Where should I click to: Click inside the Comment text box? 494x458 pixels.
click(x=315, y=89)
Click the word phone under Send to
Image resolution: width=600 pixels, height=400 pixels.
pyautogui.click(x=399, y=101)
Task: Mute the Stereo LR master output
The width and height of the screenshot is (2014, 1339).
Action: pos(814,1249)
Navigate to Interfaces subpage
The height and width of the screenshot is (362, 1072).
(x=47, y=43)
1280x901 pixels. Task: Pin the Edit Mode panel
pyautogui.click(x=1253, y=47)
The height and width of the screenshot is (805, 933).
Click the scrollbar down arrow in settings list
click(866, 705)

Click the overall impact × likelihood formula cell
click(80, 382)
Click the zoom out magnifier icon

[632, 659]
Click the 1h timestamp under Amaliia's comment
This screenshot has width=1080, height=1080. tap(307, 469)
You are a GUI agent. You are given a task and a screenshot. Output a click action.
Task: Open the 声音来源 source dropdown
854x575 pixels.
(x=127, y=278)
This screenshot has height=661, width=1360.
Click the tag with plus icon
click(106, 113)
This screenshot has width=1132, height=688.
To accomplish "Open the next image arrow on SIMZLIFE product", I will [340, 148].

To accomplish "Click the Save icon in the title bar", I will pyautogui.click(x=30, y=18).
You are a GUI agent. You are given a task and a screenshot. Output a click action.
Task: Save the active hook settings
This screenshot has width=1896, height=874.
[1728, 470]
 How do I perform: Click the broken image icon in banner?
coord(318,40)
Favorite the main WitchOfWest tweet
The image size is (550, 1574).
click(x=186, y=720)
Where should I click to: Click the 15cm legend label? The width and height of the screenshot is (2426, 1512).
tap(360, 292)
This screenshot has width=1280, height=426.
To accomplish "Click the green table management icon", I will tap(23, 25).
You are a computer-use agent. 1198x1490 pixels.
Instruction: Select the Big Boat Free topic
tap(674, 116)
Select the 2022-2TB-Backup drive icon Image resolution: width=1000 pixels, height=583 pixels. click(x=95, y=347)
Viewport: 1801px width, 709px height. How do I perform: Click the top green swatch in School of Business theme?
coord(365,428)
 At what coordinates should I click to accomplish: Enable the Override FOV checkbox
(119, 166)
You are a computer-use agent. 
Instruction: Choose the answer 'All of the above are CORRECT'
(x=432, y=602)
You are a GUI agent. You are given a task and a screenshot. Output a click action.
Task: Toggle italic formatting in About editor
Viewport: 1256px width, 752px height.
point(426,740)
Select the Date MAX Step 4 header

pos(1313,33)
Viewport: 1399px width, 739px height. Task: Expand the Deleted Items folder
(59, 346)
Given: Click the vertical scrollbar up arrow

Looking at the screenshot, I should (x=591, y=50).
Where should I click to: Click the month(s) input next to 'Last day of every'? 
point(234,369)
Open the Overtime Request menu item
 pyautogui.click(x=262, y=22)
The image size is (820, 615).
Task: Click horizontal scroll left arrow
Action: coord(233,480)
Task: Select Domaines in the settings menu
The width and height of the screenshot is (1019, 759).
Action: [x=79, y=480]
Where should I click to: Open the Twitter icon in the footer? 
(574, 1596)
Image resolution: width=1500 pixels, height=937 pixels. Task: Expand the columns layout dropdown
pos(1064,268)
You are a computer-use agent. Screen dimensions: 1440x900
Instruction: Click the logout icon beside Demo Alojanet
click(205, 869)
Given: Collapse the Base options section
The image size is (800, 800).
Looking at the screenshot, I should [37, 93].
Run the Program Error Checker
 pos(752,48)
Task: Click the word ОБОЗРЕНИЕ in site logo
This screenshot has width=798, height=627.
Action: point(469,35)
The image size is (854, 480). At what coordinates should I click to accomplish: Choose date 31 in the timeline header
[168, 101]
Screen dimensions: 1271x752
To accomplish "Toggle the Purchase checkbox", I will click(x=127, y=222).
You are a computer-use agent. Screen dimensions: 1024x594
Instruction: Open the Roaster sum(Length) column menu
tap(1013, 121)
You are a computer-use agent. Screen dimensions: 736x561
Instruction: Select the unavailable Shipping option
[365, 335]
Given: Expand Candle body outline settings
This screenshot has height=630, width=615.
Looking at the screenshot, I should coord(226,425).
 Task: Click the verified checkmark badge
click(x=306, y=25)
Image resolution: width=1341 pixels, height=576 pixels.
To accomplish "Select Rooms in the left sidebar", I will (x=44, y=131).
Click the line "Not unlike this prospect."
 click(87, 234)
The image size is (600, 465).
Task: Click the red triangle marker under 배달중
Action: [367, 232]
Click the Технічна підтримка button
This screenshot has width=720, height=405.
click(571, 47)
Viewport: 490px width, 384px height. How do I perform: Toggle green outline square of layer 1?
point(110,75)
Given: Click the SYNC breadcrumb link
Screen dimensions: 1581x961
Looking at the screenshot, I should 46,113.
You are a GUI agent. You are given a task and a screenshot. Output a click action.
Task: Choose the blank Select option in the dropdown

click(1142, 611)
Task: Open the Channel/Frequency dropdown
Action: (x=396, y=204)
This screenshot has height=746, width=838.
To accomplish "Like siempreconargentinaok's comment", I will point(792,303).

——————————

TASK DESCRIPTION: Every record must be transcribed exactly, with no line skipped.

SOLVED EXERCISE:
Where should I click to: Click inside the Comment text box? 494x458 pixels.
click(x=315, y=89)
Click the word phone under Send to
Image resolution: width=600 pixels, height=400 pixels.
pyautogui.click(x=399, y=101)
Task: Mute the Stereo LR master output
The width and height of the screenshot is (2014, 1339).
Action: pos(814,1249)
Navigate to Interfaces subpage
The height and width of the screenshot is (362, 1072).
(x=47, y=43)
1280x901 pixels. Task: Pin the Edit Mode panel
pyautogui.click(x=1253, y=47)
The height and width of the screenshot is (805, 933).
Click the scrollbar down arrow in settings list
click(866, 705)

Click the overall impact × likelihood formula cell
click(80, 382)
Click the zoom out magnifier icon

[632, 659]
Click the 1h timestamp under Amaliia's comment
This screenshot has width=1080, height=1080. tap(307, 469)
You are a GUI agent. You are given a task and a screenshot. Output a click action.
Task: Open the 声音来源 source dropdown
854x575 pixels.
(x=127, y=278)
This screenshot has height=661, width=1360.
Click the tag with plus icon
click(106, 113)
This screenshot has width=1132, height=688.
To accomplish "Open the next image arrow on SIMZLIFE product", I will [340, 148].

To accomplish "Click the Save icon in the title bar", I will pyautogui.click(x=30, y=18).
You are a GUI agent. You are given a task and a screenshot. Output a click action.
Task: Save the active hook settings
This screenshot has width=1896, height=874.
[1728, 470]
 How do I perform: Click the broken image icon in banner?
coord(318,40)
Favorite the main WitchOfWest tweet
The image size is (550, 1574).
click(x=186, y=720)
Where should I click to: Click the 15cm legend label? The width and height of the screenshot is (2426, 1512).
tap(360, 292)
This screenshot has width=1280, height=426.
To accomplish "Click the green table management icon", I will tap(23, 25).
You are a computer-use agent. 1198x1490 pixels.
Instruction: Select the Big Boat Free topic
tap(674, 116)
Select the 2022-2TB-Backup drive icon Image resolution: width=1000 pixels, height=583 pixels. click(x=95, y=347)
Viewport: 1801px width, 709px height. How do I perform: Click the top green swatch in School of Business theme?
coord(365,428)
 At what coordinates should I click to accomplish: Enable the Override FOV checkbox
(119, 166)
You are a computer-use agent. 
Instruction: Choose the answer 'All of the above are CORRECT'
(x=432, y=602)
You are a GUI agent. You are given a task and a screenshot. Output a click action.
Task: Toggle italic formatting in About editor
Viewport: 1256px width, 752px height.
point(426,740)
Select the Date MAX Step 4 header

pos(1313,33)
Viewport: 1399px width, 739px height. Task: Expand the Deleted Items folder
(59, 346)
Given: Click the vertical scrollbar up arrow

Looking at the screenshot, I should (x=591, y=50).
Where should I click to: Click the month(s) input next to 'Last day of every'? 
point(234,369)
Open the Overtime Request menu item
 pyautogui.click(x=262, y=22)
The image size is (820, 615).
Task: Click horizontal scroll left arrow
Action: coord(233,480)
Task: Select Domaines in the settings menu
The width and height of the screenshot is (1019, 759).
Action: [x=79, y=480]
Where should I click to: Open the Twitter icon in the footer? 
(574, 1596)
Image resolution: width=1500 pixels, height=937 pixels. Task: Expand the columns layout dropdown
pos(1064,268)
You are a computer-use agent. Screen dimensions: 1440x900
Instruction: Click the logout icon beside Demo Alojanet
click(205, 869)
Given: Collapse the Base options section
The image size is (800, 800).
Looking at the screenshot, I should [37, 93].
Run the Program Error Checker
 pos(752,48)
Task: Click the word ОБОЗРЕНИЕ in site logo
This screenshot has width=798, height=627.
Action: point(469,35)
The image size is (854, 480). At what coordinates should I click to accomplish: Choose date 31 in the timeline header
[168, 101]
Screen dimensions: 1271x752
To accomplish "Toggle the Purchase checkbox", I will click(x=127, y=222).
You are a computer-use agent. Screen dimensions: 1024x594
Instruction: Open the Roaster sum(Length) column menu
tap(1013, 121)
You are a computer-use agent. Screen dimensions: 736x561
Instruction: Select the unavailable Shipping option
[365, 335]
Given: Expand Candle body outline settings
This screenshot has height=630, width=615.
Looking at the screenshot, I should coord(226,425).
 Task: Click the verified checkmark badge
click(x=306, y=25)
Image resolution: width=1341 pixels, height=576 pixels.
To accomplish "Select Rooms in the left sidebar", I will (x=44, y=131).
Click the line "Not unlike this prospect."
 click(87, 234)
The image size is (600, 465).
Task: Click the red triangle marker under 배달중
Action: [367, 232]
Click the Технічна підтримка button
This screenshot has width=720, height=405.
click(571, 47)
Viewport: 490px width, 384px height. How do I perform: Toggle green outline square of layer 1?
point(110,75)
Given: Click the SYNC breadcrumb link
Screen dimensions: 1581x961
Looking at the screenshot, I should 46,113.
You are a GUI agent. You are given a task and a screenshot. Output a click action.
Task: Choose the blank Select option in the dropdown

click(1142, 611)
Task: Open the Channel/Frequency dropdown
Action: (x=396, y=204)
This screenshot has height=746, width=838.
To accomplish "Like siempreconargentinaok's comment", I will point(792,303).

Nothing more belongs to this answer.